Every wedding is unique, which is part of the fun.  Our weddings this summer will include an outdoor Orthodox Jewish ceremony on a farm, a backyard secular ceremony in the Maine countryside, a formal Catholic ceremony at a grand hotel, a semi formal morning wedding at a country club and two more traditional church and reception weddings.  They are all different in tone, style, menu, music and guest lists.  One was even in another language, requiring us to read the translations in the books.

But they all share a common core, a common heart, a common purpose.

And this commonality is what I love.

It is not the chance to dress up fancy that makes weddings so special to me. It’s not the flow of cold crisp wine, the delicious foods or the gorgeous settings.  It isn’t even the chance to dance as if I was still 25, making a happy fool of myself and usually wrenching my back for a good cause.  None of that is what I find so exciting when I open up those wedding invitations.

I am humbled when I am asked to attend the wedding of a friend, or a cousin, or the child of my childhood buddy. I feel pride, and joy and usually some surprise when the brides and grooms reach out to ask me (me!) to be a wedding guest.  I always feel as if the cool kids have invited me to the party!

See, when you go to a wedding, you are participating in an ancient ritual that has existed in every society in the world, since probably about the time when humans emerged from our caves.

When you listen to the service, (even if you don’t know the language!), you are asked to say ritual words, or to sing, or to raise your hands up high, holding them out to form a canopy over the heads of the lovers, blessing them and wishing them joy and prosperity and fertility.

Through these rituals, these words, we are welcoming a new family into the greater family of our community.
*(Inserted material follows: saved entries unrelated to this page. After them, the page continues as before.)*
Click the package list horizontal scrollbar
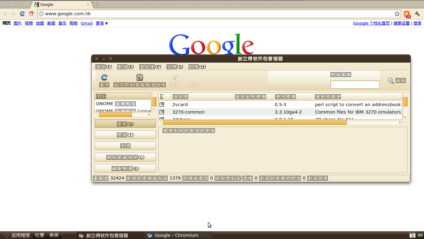255,123
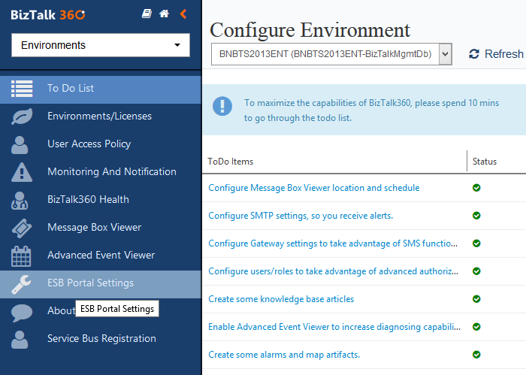
Task: Open Configure Message Box Viewer location link
Action: tap(313, 188)
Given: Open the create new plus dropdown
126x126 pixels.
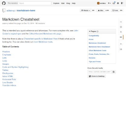Looking at the screenshot, I should [109, 3].
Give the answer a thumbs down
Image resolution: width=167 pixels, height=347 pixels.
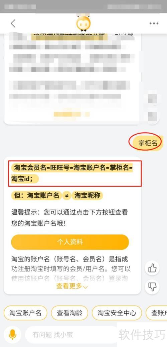[x=152, y=287]
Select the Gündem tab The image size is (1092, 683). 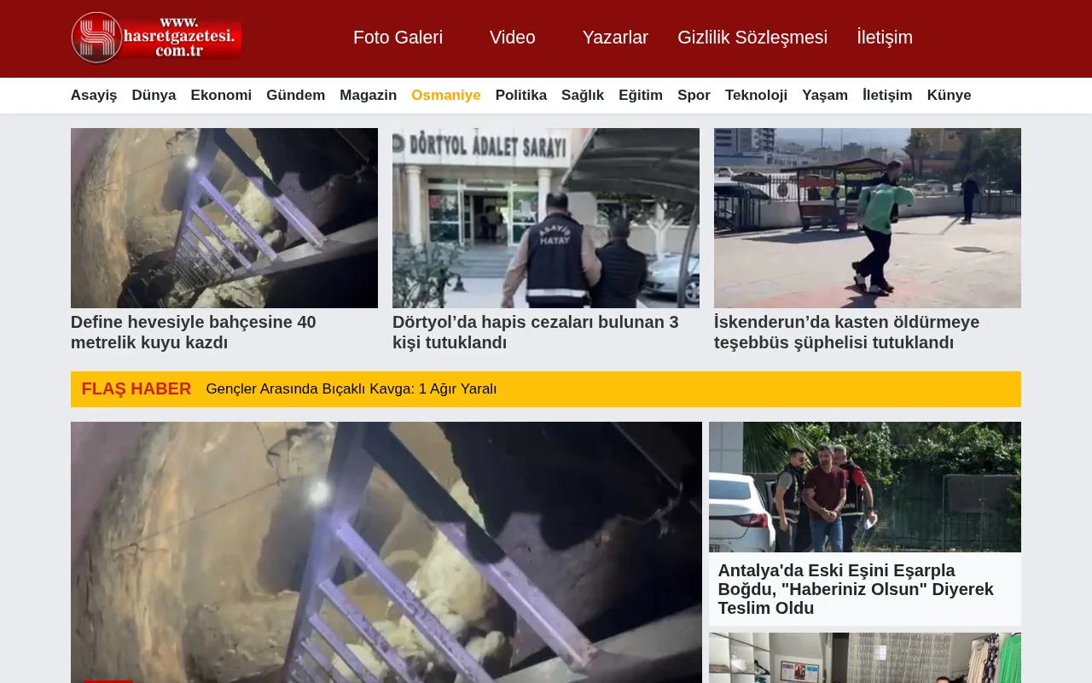pyautogui.click(x=296, y=95)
By raising a glass and shouting  “mazeltov” or “cheers” or “salut” or “slainte”, we are saying, “We are all here to help you, to support you, to get you on the road to a happy future.” By allowing us to participate, the couple is telling us that they are happy and willing to join the community of families, the community of our churches, our towns, our country. Every new family unit strengthens the family of humanity, it seems to me.

I am so happy and proud to have been included in the six weddings of this summer.  Weddings mean hope and love and sharing, and they reinforce my faith in the future.

Why would anyone want to deny these beautiful ceremonies to couples who happen to be of the same gender?